At the office, coffee breaks tend to be spontaneous — you swing by a colleague’s desk to see if they can escape for half an hour. But when employees are working from home, there’s no such spontaneity. Instead, we have to make a deliberate effort to connect with colleagues.

For Sid Sijbrandij, co-founder and CEO of GitLab, a remote-only company with employees based in 39 countries, virtual coffee breaks were commonplace for his team even before the Covid-19 pandemic. Sijbrandij says that these “[f]ace-to-face interactions are arguably even more important in a remote environment, as they can help prevent potential burnout and isolation.”

GitLab employees don’t just meet their friends for virtual coffee breaks, either. The company uses a #donut_be_strangers channel in Slack, where team members are randomly paired up for coffee breaks by a bot called Donut.

If your team is working remotely, finding new social rituals can help to lessen the emotional toll that the past few months have taken. Here, a few tips for incorporating virtual coffee breaks into your daily grind.

Schedule them regularly

No meetings. No commute. A less comfortable work environment.

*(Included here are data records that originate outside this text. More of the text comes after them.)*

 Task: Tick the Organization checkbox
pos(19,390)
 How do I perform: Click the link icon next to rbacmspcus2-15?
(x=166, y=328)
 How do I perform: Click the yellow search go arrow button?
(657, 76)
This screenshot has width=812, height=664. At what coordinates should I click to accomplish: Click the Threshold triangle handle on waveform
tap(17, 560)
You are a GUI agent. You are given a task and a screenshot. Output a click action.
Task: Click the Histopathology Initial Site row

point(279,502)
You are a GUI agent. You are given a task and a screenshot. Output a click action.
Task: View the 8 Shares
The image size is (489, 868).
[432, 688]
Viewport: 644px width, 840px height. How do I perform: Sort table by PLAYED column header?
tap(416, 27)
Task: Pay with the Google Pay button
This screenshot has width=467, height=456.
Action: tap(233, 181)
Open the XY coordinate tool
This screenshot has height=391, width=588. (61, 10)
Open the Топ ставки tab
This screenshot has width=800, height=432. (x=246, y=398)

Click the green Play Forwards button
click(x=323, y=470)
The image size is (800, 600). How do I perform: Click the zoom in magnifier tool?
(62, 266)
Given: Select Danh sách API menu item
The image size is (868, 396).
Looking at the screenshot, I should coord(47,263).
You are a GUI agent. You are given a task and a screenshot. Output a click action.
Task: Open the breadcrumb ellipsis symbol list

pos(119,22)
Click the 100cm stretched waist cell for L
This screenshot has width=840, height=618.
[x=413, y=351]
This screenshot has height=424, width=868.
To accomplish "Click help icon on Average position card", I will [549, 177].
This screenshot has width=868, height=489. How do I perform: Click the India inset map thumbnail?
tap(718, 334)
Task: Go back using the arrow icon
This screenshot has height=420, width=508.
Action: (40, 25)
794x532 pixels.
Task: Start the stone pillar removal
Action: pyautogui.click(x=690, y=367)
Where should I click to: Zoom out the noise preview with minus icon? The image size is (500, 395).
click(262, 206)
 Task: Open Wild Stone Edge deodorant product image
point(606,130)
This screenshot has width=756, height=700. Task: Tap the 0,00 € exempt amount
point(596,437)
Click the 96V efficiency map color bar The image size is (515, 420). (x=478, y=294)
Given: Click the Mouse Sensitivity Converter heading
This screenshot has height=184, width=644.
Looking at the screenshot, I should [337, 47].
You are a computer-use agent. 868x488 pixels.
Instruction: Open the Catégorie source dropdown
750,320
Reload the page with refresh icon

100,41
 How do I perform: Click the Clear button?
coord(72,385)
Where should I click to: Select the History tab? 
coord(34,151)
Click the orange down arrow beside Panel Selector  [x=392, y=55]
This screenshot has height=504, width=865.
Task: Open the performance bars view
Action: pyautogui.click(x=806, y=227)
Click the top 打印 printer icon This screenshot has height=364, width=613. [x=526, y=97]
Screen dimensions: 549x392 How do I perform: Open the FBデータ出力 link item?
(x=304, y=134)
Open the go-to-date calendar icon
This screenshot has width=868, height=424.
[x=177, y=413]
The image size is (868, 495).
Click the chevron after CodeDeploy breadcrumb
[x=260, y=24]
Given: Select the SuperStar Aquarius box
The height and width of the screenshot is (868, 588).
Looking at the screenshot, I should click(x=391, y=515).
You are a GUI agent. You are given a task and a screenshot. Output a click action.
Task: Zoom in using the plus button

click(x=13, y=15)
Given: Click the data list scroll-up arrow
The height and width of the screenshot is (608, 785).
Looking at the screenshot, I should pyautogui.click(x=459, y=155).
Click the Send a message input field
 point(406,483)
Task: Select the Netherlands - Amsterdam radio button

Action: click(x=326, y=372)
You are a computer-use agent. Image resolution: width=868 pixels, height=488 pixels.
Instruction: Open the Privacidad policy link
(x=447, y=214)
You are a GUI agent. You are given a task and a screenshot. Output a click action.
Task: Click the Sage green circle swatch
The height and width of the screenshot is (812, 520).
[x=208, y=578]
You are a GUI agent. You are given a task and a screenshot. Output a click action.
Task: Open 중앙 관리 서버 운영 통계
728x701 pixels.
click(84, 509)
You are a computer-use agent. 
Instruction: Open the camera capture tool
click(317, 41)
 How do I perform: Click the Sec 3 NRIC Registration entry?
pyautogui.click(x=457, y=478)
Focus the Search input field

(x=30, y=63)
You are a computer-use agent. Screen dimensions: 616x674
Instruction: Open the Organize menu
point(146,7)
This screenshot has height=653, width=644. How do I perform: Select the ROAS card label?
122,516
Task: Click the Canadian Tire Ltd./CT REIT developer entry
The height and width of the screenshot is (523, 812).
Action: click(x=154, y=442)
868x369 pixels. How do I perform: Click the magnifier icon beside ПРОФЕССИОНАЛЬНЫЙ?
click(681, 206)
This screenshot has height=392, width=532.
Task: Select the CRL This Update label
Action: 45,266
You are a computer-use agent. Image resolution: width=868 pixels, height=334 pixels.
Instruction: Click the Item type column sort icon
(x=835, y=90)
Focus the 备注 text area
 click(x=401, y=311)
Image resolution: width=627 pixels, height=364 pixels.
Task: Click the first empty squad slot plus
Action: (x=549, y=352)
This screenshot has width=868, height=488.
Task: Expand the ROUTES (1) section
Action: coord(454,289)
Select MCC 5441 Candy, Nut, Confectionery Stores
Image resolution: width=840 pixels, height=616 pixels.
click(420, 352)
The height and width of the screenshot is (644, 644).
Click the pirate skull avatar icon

These are some of the obvious changes in a work-from-home situation. But many of us take for granted the unstructured social interactions of daily office life.

As Harvard Business School professor Tsedal Neeley explains:

“People lose the unplanned watercooler or cappuccino conversations with colleagues in remote work. These are actually big and important parts of the workday that have a direct impact on performance.”

That’s why Neeley says that in a remote work environment, the frequency of contact between colleagues cannot go down.

Virtual coffee breaks are a great way to maintain connections, so try to do them regularly, just as you would at the office.

“There’s ample research showing that virtual teams can be completely equal to co-located ones in terms of trust and collaboration,” writes Neely.

It might take discipline to not let these social breaks taper off, but continuing them on at least a weekly basis can deliver important benefits.

Establish some ground rules

With virtual meetings becoming the new normal, Neeley recommends setting explicit ground rules. I’d recommend doing the same for non-business meetings, like coffee breaks, too. That way, you can ensure that they serve their purpose of helping people to connect, boost morale, and return to work with more focus, rather than falling into the trap of becoming frustrating time drains.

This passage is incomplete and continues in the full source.